他也知道这是荒唐的回避。假若伤口长在人身上,连好了坏了人都不知不觉,那这伤口到底是疼了心还是伤了身,追究起来又有什么意义?他坐在那里,空滞地看着老板的神情,忍不住回想,真是鬼使神差。
最可惜的还是他们都彻底地不信鬼神,单单恨命运捉弄人,太虚幻,不够支撑人走过那段时间。结果恨来恨去,好像只有恨自己,才不至于让心底这股韧劲儿太快消失。

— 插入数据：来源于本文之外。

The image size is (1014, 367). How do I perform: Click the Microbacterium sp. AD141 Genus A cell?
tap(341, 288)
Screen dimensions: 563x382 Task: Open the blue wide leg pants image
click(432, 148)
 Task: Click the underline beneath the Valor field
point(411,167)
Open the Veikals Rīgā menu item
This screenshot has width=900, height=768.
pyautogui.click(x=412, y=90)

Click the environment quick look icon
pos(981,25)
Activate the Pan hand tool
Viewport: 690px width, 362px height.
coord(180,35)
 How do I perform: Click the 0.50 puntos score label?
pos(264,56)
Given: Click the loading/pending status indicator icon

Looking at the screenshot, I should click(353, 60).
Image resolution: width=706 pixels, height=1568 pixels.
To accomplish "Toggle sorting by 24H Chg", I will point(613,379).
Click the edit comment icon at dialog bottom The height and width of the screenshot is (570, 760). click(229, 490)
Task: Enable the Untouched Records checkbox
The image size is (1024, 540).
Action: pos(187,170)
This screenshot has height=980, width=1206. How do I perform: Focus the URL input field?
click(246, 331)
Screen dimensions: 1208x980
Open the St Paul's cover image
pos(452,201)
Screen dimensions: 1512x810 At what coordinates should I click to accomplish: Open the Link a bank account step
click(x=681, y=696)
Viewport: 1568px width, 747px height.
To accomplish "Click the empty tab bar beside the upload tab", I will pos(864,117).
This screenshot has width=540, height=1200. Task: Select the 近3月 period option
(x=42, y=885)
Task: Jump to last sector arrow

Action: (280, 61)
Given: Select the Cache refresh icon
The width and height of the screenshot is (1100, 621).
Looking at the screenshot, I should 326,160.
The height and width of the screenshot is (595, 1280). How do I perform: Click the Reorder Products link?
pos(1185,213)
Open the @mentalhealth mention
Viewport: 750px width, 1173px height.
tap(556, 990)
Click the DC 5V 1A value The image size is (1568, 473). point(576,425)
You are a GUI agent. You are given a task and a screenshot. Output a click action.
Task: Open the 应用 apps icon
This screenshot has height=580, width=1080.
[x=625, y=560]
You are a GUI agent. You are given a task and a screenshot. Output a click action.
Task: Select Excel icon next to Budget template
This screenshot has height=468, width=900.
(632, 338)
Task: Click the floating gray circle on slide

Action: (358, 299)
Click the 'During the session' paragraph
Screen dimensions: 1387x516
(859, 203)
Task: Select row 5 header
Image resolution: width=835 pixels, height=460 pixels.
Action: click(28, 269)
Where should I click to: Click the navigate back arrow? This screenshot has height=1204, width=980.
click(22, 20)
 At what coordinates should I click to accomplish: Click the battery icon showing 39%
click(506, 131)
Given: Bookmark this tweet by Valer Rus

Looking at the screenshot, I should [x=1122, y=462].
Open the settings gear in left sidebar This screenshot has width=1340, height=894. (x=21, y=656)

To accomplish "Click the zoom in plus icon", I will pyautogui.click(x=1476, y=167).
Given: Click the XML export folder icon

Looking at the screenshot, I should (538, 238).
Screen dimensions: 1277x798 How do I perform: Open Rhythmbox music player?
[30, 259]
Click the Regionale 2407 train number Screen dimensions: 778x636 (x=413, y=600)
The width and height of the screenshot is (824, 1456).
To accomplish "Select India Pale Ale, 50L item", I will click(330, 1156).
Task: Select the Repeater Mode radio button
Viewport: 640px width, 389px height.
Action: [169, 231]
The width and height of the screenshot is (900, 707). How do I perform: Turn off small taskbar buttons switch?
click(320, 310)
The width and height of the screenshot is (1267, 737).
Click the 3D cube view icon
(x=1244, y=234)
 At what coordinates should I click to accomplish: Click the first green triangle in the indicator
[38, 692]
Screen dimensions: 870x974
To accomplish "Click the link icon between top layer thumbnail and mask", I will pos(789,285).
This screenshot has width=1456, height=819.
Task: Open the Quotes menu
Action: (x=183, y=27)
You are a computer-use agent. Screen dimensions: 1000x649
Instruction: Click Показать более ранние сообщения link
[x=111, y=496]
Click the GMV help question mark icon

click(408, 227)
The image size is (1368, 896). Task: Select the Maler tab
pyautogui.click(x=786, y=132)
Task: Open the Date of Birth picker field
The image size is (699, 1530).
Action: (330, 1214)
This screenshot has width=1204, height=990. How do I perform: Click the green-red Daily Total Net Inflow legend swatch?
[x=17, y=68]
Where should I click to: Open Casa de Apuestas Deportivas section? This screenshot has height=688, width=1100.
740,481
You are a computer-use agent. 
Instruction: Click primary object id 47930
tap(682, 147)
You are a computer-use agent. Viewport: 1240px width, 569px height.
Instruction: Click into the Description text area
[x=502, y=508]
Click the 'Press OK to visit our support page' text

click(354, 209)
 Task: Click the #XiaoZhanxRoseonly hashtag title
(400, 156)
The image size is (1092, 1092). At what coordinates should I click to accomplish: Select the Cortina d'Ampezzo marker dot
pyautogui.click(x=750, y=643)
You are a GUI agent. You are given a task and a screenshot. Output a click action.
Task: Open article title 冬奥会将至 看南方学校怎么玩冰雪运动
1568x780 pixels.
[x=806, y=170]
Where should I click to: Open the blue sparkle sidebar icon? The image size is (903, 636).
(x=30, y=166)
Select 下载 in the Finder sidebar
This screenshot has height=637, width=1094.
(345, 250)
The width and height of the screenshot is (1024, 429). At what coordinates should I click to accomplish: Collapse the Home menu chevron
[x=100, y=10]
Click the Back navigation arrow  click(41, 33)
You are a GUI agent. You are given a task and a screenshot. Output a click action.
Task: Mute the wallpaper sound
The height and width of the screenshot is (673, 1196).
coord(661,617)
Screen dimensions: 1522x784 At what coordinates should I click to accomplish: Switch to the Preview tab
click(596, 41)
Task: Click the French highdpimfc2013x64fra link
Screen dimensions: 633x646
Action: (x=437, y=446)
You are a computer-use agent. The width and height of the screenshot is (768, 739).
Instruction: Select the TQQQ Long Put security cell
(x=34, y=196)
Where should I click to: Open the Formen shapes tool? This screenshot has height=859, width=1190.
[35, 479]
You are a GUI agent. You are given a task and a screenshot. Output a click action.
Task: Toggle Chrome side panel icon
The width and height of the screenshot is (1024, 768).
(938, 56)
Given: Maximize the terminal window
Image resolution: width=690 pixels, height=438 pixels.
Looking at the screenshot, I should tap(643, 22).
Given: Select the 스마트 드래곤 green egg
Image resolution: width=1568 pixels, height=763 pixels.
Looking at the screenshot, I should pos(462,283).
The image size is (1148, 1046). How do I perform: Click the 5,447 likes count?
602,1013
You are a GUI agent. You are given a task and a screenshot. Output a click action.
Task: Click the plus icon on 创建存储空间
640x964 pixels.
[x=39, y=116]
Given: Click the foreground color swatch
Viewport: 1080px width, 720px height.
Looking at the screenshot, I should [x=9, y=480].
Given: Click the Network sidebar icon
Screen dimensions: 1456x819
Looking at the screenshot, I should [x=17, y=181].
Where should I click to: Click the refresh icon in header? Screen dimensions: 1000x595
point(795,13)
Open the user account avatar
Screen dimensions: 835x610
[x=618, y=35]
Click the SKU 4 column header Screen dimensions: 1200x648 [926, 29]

“然后我就找了一个晚上,把所有的专辑、卡带,还有一些其他的东西放在一个箱子里,抱上了楼顶。”
“我还记得那天晚上风很大,难得能看到一点星星。我靠着墙一边抽烟,一边看星星。看到困了就想,这烟怎么抽得这么快,风一吹,什么都留不住,没意思。”
“你也别笑我,吴老师,我一大老爷们儿晚上不做事在天台瞎想,是不正常,但我估计我还算好的了,顶多只想烧专辑,没想要死要活。你问问姑娘们,有哭了几天的?”
吴岳可不敢问,这事儿好不容易捱过去一些年份了,还提不是没事找事?
他是真的不敢提章北海的事情,多少人因为那年的变故恨章北海他又不是不清楚。他在明面上只能感谢感谢再感谢,理解理解再理解,带着十二分诚意去跳过那段记忆。
“不提专辑我还真的忘记了,北海欠我一张,一直没下落,回头我得跟大律师算算账,让他双倍补给我。”
老板见他笑得勉强,唏嘘道:“你是得跟他好好算算账了,火烧了还落个灰呢,他说话,纯粹水上打一棒——啥玩意儿没有,啥玩意儿不算!”